Slip op. at 5. The Board offered suggested sources of "evidence" for Claimant's counsel:
Counsel may submit evidence of the fees he has received in the past as well as affidavits of other lawyers, who might not practice black lung law, but who are familiar both with the skills of the fee applicant and more generally with the type of work in the relevant community. Further, in determining a reasonable prevailing rate, the administrative law judge is not limited to consideration of fees granted in black lung cases; rather, consideration of fees granted in other administrative proceedings of similar complexity would also yield instructive information. (citations omitted).
Slip op. at 5.
[ establishing an hourly rate for attorney's fees ]
[ENDNOTES] 1 Citations are generally omitted with the exception of particularly noteworthy or recent decisions.

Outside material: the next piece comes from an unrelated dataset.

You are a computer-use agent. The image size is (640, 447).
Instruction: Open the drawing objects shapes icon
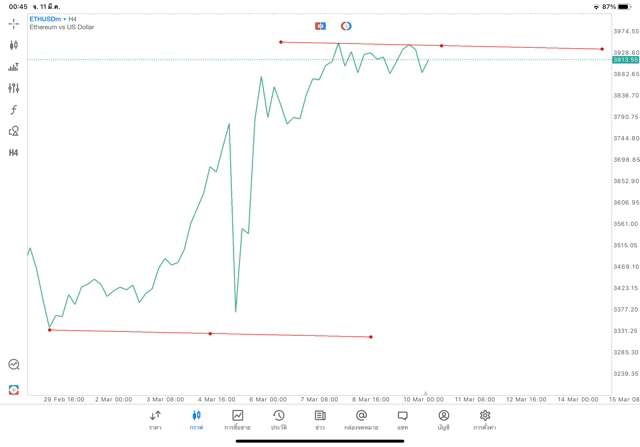(x=13, y=131)
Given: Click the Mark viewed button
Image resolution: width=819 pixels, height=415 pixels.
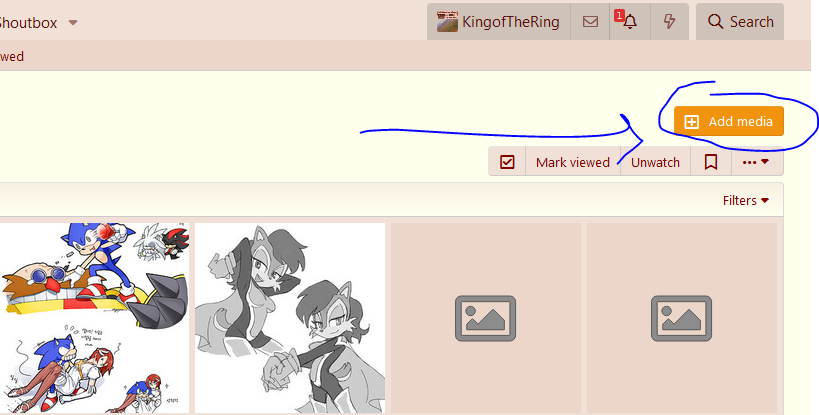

2 The court concluded that a footnote in Offshore Logistics, Inc. v. Tellentire , 477 U.S. 207 (1986), stating that a situs requirement applies to § 1333(b), is unconsidered dictum and thus lacks any predictive or persuasive value.
3 The court noted that this test is consistent with the Fifth Circuit's earlier approach that was later overruled. The court also noted that in a recent decision, the Fifth Circuit changed its rationale for applying the situs-of-injury test by stating that this requirement was found in § 1333(a)(1), rather than § 1333(b).
4 The Court, like the Board, did not reach the status issue.
5 See W.B. [Booker] v. Sea-Logix, LLC , 41 BRBS 89, 94-95 (2007).
6 As the court's rationale is analogous to that employed in Dihn v. Stalker, et. al. , No. 09-3019, 2010 WL 925292 (E.D.La. 2010)(unpub.), summarized in the March 2010 Recent Significant Decisions Monthly Digest, it will not be reproduced here.